## WHAT THE EXERCISE ASKS
In the entries below, find every line with "computer" and copy it.

## DATA PROVIDED
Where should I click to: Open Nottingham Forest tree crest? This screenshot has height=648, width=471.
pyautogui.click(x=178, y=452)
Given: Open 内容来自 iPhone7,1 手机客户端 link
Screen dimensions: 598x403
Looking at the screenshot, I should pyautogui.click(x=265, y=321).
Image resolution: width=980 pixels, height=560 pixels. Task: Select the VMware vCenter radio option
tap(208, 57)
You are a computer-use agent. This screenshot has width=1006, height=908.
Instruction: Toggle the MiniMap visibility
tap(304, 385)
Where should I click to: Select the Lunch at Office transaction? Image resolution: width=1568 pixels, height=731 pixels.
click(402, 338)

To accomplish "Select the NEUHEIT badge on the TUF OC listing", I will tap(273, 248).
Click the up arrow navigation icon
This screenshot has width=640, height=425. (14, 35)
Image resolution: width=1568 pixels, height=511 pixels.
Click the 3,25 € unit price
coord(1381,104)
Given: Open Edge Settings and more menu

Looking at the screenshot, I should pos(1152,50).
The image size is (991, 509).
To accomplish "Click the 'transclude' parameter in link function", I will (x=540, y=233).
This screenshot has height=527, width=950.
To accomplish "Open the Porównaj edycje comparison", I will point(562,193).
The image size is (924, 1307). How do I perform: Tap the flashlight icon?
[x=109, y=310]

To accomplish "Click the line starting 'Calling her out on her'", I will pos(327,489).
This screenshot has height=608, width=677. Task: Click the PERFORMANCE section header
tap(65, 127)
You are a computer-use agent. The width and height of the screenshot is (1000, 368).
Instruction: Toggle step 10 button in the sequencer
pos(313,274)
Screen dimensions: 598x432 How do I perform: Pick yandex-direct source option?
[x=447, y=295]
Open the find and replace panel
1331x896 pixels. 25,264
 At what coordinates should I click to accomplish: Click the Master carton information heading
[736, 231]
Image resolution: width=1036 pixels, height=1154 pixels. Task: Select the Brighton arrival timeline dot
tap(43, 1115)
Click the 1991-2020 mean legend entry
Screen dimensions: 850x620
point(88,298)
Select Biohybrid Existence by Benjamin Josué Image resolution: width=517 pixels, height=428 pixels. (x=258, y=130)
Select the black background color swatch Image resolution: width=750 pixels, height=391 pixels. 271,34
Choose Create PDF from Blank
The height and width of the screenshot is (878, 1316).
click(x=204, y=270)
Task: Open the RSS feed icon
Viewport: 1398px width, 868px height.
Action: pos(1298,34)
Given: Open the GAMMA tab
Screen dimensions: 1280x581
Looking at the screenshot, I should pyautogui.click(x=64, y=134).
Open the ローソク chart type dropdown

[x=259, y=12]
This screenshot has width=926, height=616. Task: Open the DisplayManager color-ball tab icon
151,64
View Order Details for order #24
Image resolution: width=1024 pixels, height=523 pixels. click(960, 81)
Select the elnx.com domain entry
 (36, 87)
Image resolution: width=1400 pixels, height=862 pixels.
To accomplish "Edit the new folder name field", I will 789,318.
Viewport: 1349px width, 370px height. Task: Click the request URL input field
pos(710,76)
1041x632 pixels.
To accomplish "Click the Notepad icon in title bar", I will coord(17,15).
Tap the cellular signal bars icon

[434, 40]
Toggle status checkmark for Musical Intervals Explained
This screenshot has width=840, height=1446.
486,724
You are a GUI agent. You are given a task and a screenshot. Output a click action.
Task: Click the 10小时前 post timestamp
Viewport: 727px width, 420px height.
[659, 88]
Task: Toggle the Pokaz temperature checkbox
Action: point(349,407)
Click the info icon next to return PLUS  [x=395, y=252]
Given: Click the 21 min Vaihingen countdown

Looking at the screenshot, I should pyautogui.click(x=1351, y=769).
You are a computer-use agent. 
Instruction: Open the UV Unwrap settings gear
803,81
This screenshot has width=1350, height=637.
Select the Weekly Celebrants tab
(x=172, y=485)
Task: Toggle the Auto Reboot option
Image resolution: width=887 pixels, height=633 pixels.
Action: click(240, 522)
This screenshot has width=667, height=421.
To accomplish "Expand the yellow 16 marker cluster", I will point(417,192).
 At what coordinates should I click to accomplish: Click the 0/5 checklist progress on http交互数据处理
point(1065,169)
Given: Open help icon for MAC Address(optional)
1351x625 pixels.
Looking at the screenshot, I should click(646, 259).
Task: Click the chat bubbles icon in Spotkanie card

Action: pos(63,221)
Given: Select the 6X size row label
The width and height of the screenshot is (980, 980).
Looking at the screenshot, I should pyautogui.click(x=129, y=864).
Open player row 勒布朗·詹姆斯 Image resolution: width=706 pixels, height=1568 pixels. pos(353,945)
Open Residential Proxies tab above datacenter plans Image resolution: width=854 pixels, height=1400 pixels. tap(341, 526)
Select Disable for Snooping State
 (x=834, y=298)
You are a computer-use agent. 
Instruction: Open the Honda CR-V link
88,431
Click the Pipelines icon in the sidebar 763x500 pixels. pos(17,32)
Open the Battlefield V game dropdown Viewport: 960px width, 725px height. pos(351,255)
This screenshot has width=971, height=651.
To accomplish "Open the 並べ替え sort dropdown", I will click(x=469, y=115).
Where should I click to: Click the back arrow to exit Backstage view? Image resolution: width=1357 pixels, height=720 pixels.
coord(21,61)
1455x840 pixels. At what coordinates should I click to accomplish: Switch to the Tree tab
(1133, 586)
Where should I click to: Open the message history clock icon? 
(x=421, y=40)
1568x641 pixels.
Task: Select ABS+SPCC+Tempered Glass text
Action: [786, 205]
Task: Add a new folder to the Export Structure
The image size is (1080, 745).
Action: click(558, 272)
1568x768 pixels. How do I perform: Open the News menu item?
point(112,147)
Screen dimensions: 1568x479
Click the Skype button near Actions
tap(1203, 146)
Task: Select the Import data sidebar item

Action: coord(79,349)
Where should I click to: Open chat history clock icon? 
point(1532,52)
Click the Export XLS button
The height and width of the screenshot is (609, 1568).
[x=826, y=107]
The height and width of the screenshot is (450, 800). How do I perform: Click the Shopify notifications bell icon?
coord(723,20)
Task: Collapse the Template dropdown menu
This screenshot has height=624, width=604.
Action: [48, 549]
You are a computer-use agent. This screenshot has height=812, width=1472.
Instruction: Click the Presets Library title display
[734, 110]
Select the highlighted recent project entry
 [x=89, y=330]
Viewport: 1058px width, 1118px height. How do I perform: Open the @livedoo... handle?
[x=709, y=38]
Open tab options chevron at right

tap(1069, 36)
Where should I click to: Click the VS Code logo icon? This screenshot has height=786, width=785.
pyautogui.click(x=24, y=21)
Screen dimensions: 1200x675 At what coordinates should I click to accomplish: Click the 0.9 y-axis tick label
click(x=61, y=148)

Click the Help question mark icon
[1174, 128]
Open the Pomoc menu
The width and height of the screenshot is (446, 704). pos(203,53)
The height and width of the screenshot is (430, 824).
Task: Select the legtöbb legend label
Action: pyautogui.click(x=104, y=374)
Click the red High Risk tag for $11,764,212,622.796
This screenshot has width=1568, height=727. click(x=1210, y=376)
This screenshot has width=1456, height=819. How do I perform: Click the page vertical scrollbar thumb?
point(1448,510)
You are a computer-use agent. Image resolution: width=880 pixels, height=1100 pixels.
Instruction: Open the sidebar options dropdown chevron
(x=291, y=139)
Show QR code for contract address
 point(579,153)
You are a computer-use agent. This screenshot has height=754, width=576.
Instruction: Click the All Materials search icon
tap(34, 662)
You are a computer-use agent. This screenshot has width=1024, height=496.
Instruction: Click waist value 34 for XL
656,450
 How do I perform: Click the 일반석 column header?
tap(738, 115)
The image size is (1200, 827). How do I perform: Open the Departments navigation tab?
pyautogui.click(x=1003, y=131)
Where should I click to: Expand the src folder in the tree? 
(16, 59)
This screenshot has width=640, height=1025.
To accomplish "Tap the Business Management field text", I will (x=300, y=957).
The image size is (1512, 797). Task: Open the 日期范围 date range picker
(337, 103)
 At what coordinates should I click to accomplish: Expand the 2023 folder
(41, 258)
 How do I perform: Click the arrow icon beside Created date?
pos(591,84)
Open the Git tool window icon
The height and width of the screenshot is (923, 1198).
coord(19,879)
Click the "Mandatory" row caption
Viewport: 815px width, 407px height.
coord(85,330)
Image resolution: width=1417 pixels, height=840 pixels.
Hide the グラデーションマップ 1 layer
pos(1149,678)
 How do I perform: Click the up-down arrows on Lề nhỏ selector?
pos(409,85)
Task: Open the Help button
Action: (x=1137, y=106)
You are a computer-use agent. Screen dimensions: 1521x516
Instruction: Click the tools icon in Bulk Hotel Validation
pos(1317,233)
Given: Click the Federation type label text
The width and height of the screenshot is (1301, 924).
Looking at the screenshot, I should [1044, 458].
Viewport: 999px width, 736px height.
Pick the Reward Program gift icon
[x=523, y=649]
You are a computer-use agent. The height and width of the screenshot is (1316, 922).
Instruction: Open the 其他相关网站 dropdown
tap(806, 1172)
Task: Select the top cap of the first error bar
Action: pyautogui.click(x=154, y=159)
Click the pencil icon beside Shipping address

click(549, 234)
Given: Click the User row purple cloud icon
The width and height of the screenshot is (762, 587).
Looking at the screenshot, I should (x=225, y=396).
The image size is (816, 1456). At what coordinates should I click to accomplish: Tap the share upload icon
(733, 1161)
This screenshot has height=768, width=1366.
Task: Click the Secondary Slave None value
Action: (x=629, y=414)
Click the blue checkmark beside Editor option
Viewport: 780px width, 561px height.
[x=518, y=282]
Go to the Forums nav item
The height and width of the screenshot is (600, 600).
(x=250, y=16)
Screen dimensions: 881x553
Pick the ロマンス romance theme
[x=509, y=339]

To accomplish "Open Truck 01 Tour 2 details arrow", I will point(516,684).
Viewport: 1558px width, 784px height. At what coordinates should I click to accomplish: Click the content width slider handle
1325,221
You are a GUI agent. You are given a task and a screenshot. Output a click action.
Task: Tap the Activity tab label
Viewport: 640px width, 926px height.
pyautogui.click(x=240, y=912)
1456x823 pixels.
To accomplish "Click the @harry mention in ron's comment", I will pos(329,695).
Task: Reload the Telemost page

## RESULT FOR THIS EXERCISE
You are a computer-use agent. This screenshot has width=1006, height=908.
You are a computer-use agent. The width and height of the screenshot is (1000, 368).
You are a computer-use agent. 
You are a computer-use agent. 
You are a computer-use agent. This screenshot has height=812, width=1472.
You are a computer-use agent. Image resolution: width=880 pixels, height=1100 pixels.
You are a computer-use agent. This screenshot has height=754, width=576.
You are a computer-use agent. This screenshot has width=1024, height=496.
You are a computer-use agent. Screen dimensions: 1521x516
You are a computer-use agent. The height and width of the screenshot is (1316, 922).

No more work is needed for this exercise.